- Full name: Louis John Bordo
- Born: June 2, 1920 Philadelphia, Pennsylvania, U.S.
- Died: February 27, 2001 (aged 80) Philadelphia, Pennsylvania, U.S.

Gymnastics career
- Discipline: Men's artistic gymnastics
- Country represented: United States
- College team: Penn State Nittany Lions (1941–1943)
- Club: South Philadelphia High School
- Head coach: Gene Wettstone
- Retired: c. 1948
- Medal record
Men's artistic gymnastics
Representing Penn State Nittany Lions
| Event | 1st | 2nd | 3rd |
| NCAA Championships | 0 | 1 | 0 |
| Total | 0 | 1 | 0 |
NCAA Championships
| Silver medal – second place | 1942 Annapolis | Team |

= Louis Bordo =

American gymnast

Louis John Bordo (June 2, 1920 – February 27, 2001) was an American gymnast. He was a member of the United States men's national artistic gymnastics team and competed in eight events at the 1948 Summer Olympics.

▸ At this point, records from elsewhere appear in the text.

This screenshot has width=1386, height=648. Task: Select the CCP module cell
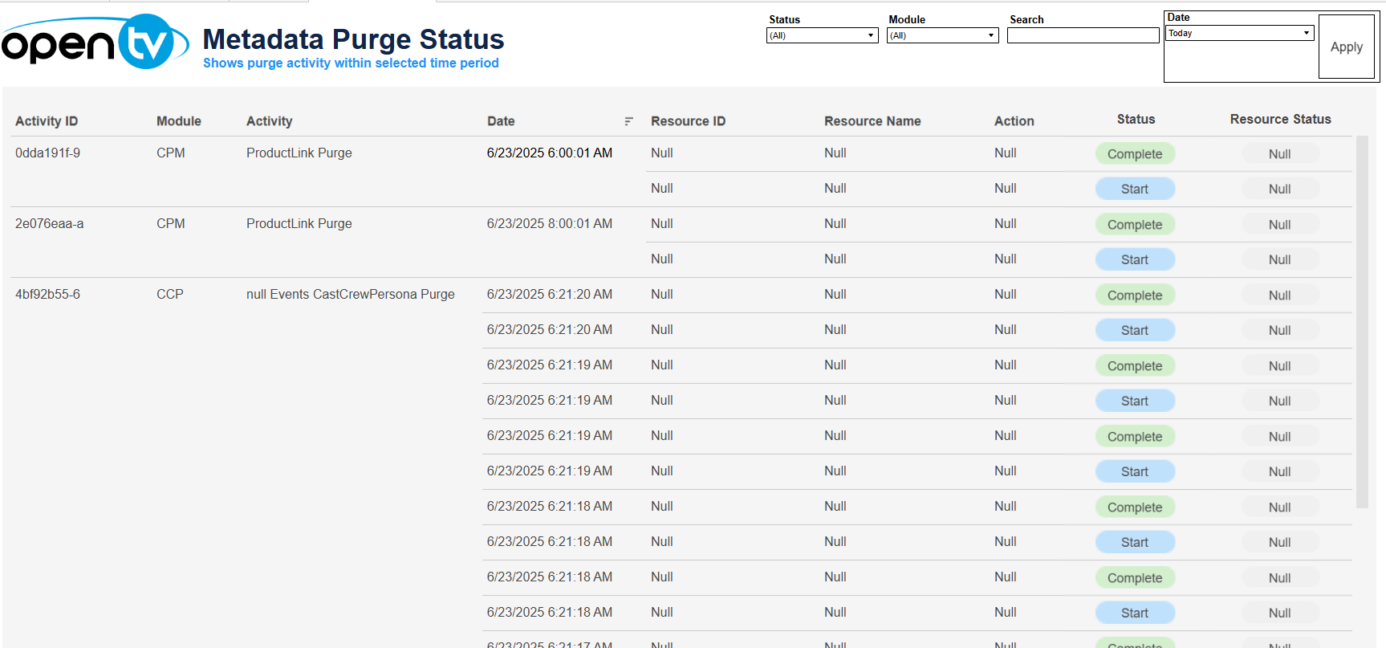tap(169, 295)
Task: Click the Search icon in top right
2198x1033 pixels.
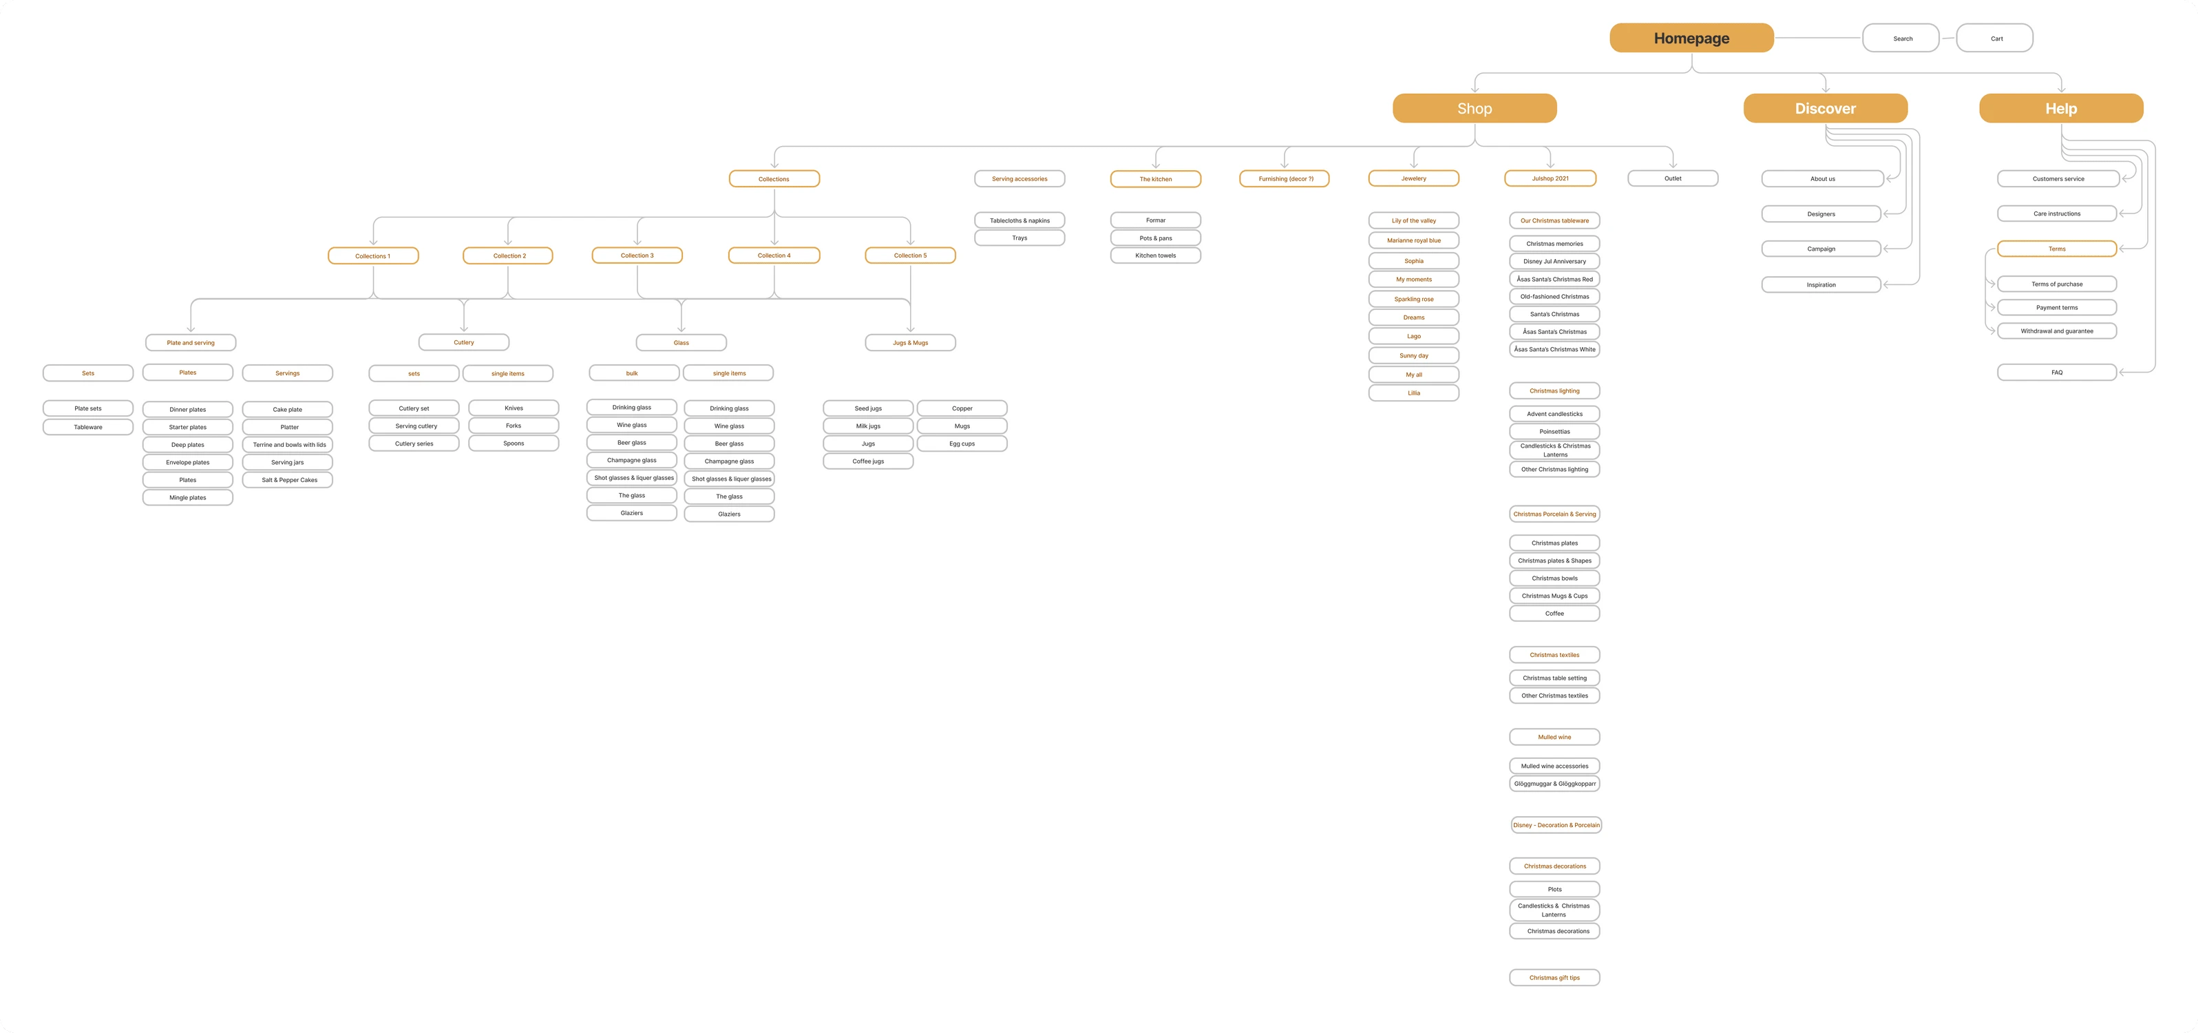Action: click(x=1902, y=38)
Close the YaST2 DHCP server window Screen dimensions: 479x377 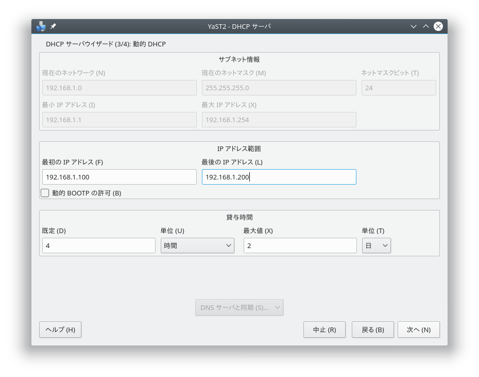pyautogui.click(x=438, y=26)
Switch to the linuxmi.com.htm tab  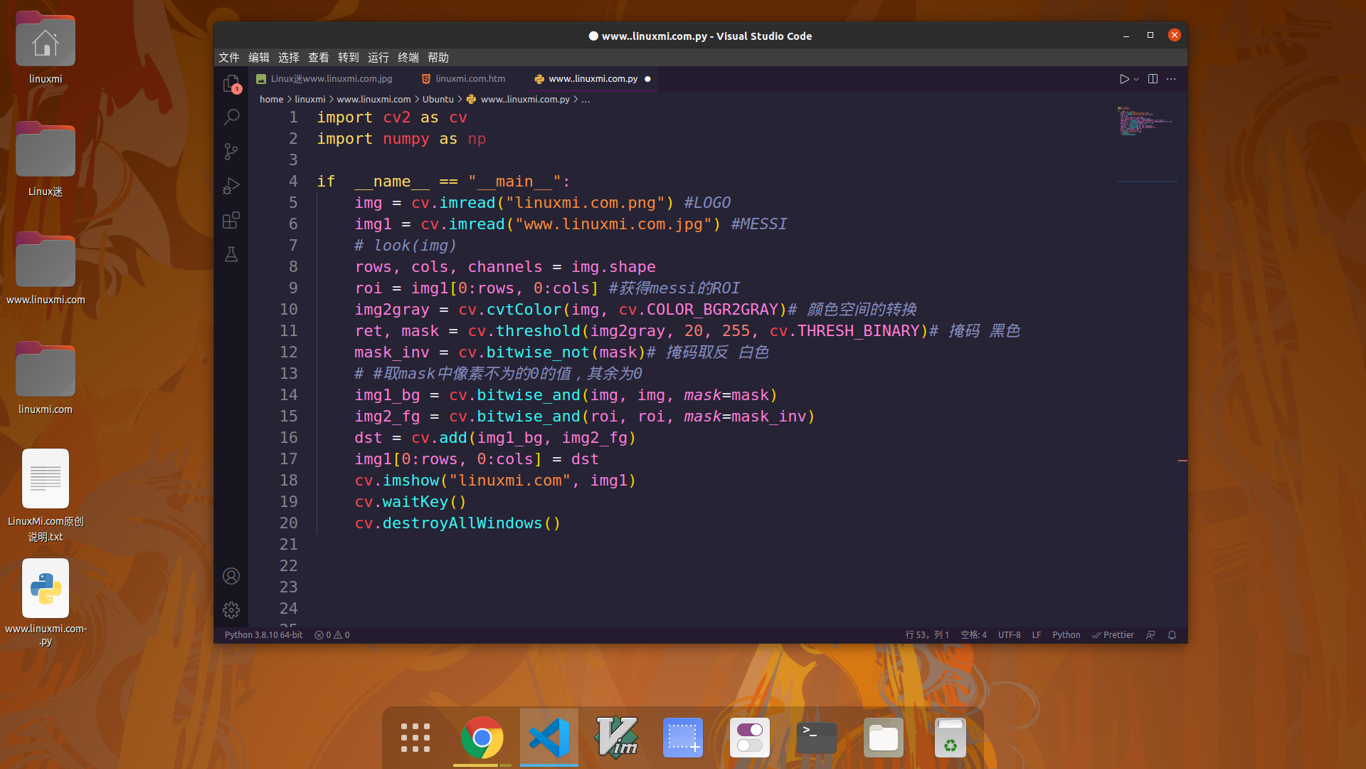click(470, 78)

==Early life and education==
Bordo attended South Philadelphia High School and competed for the school's gymnastics team. He graduated high school in 1939 and later enrolled at Pennsylvania State University to pursue gymnastics.

==Gymnastics career==
As a gymnast, Bordo was a member of the Penn State Nittany Lions men's gymnastics team from 1941 to 1943. He served as team captain for his final season in 1943.

Bordo was inducted into the National Gymnastics Judges Association Hall of Fame in 1979. In 1991, he was inducted to the USA Gymnastics Hall of Fame.

==Personal life==
Bordo died on February 27, 2001, in Philadelphia of kidney failure.